Piada histórica

O quadro É muita história, que passou a ser apresentado no Fantástico, não faz jus ao talento de Eduardo Bueno. O jornalista gaúcho se tornou conhecido em todo o País graças à série de livros que escreveu sobre a história do Brasil. A viagem do descobrimento, Náufragos, traficantes e degredados e Capitães do Brasil venderam mais de meio milhão de exemplares juntos, graças ao tom informal da narrativa e que contam mais a respeito de períodos da história brasileira que pouca gente conhece. Na verdade, o passado do Brasil ainda é um mistério para a maioria da população e qualquer programa de tevê sobre o assunto é mais do que bem-vindo.

Bueno procurou transformar a história oficial do País em algo menos formal e mais próximo do dia-a-dia das pessoas. No primeiro episódio, dedicado à Independência do Brasil, ele desenvolve a tese de que Dom Pedro a teria proclamado no dia sete de setembro mais motivado por razões pessoais do que por questões políticas.

A versão tem seu charme, especialmente por humanizar personagens de uma mitologia nacional. Dom Pedro deixa de ser o grande herói e se torna um mulherengo que, sob o efeito de uma infecção intestinal e a recusa sexual de uma escrava a seus assédios, proclama a independência. Talvez o caso não tenha sido bem escolhido, porque poucas personalidades de nossa história foram tão satirizadas quanto o ?mulherengo? Dom Pedro e o ?comilão? Dom João VI, seu pai.

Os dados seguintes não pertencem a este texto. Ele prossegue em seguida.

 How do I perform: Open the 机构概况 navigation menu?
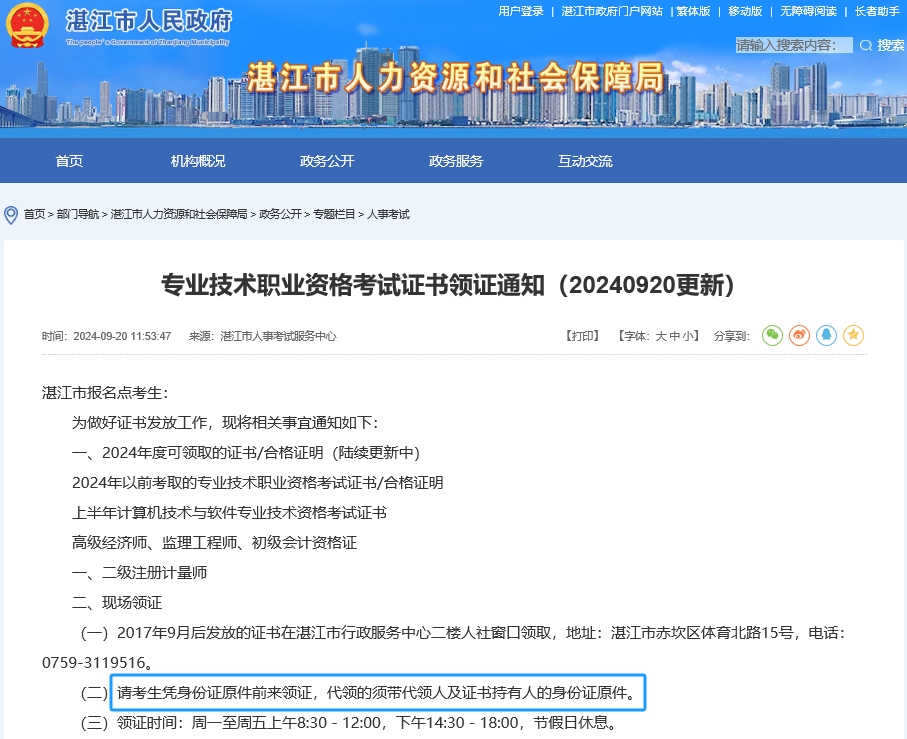tap(198, 161)
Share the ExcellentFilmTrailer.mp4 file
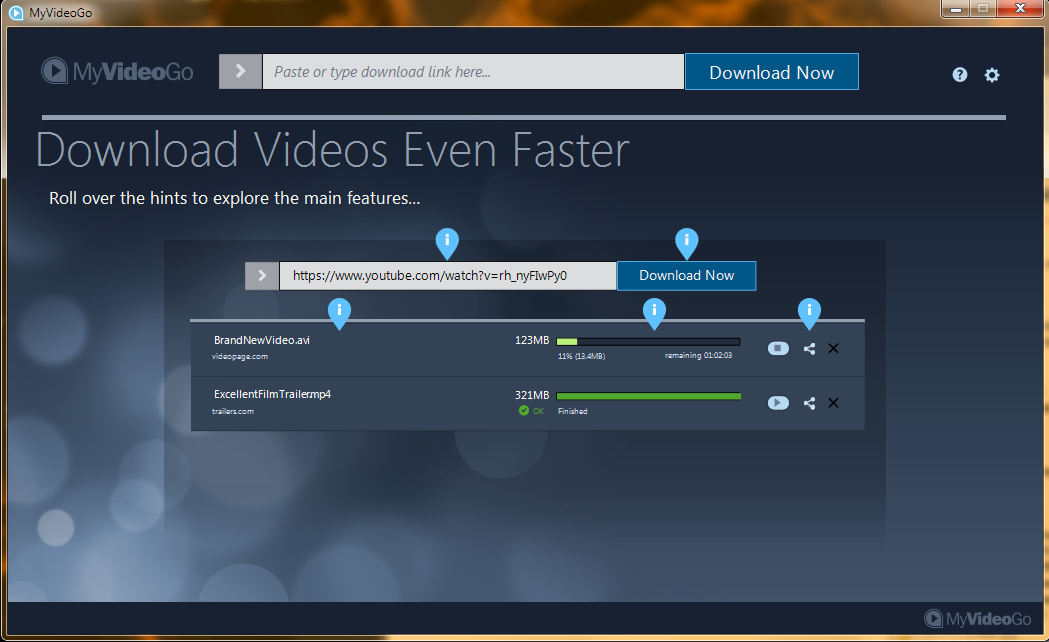 coord(809,403)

Por diversos motivos, é comum o brasileiro criticar a si mesmo e ao País, cujo passado teria determinado nossa maneira de ser. Há uma certa desculpa para nossos improvisos, arremedos e precariedade por uma história simplória que moldou o País do presente.

Nada mais distante da realidade. Como Pedro Bial, apresentador e diretor do quadro, e Eduardo Bueno frisaram, toda história é uma construção do passado, na qual escolhemos certos acontecimentos e personalidades como símbolos nacionais. Mesmo sentimentos de nacionalidade são construídos. Mas insistir na idéia de que nossa independência é fruto de ?um dia de fúria?, transforma a história em uma sucessão de situações aleatórias, sem dar a devida importância às condições sociais, econômicas e políticas. O estresse da viagem do Rio a São Paulo e os problemas pessoais podem ter tido influência na decisão de declarar independência, mas reduzir a escolha do sete de setembro a esses acontecimentos esvazia a emancipação de um sentido mais amplo.

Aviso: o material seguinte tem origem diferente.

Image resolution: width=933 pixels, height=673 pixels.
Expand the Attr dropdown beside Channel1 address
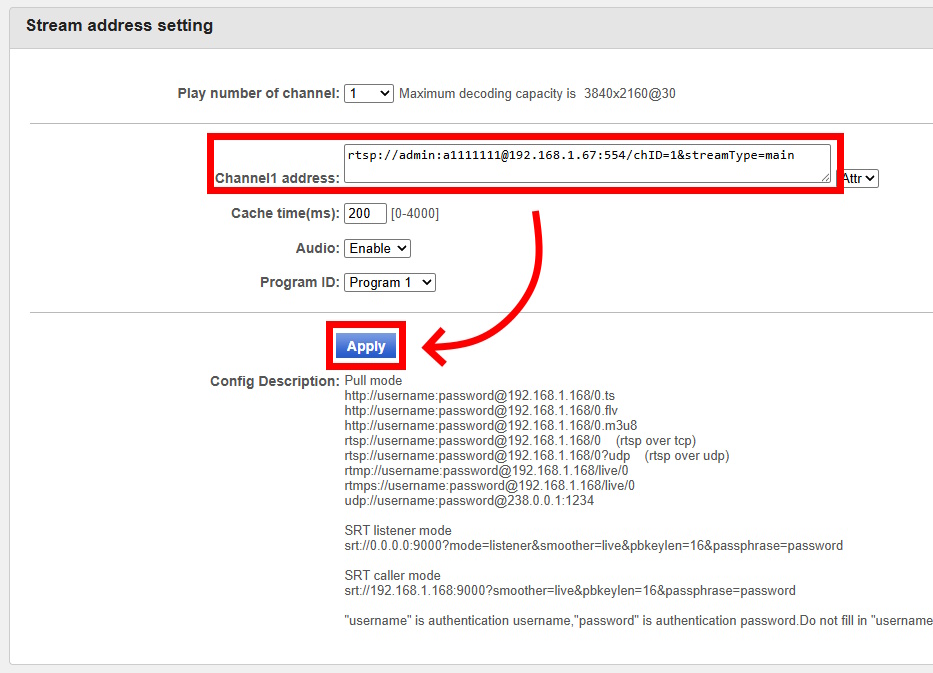click(859, 178)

Não custa lembrar que antes de Dom Pedro o Brasil teve a Inconfidência Mineira, a Conjuração Baiana e a Revolução Pernambucana. Diversos acontecimentos políticos levaram à aproximação do príncipe da elite rural do País. Finalmente, entre 1811 e 1825, 10 países sul-americanos declararam independência. Saber por que foi no dia 7 pode ser até divertido. Mas é irrelevante.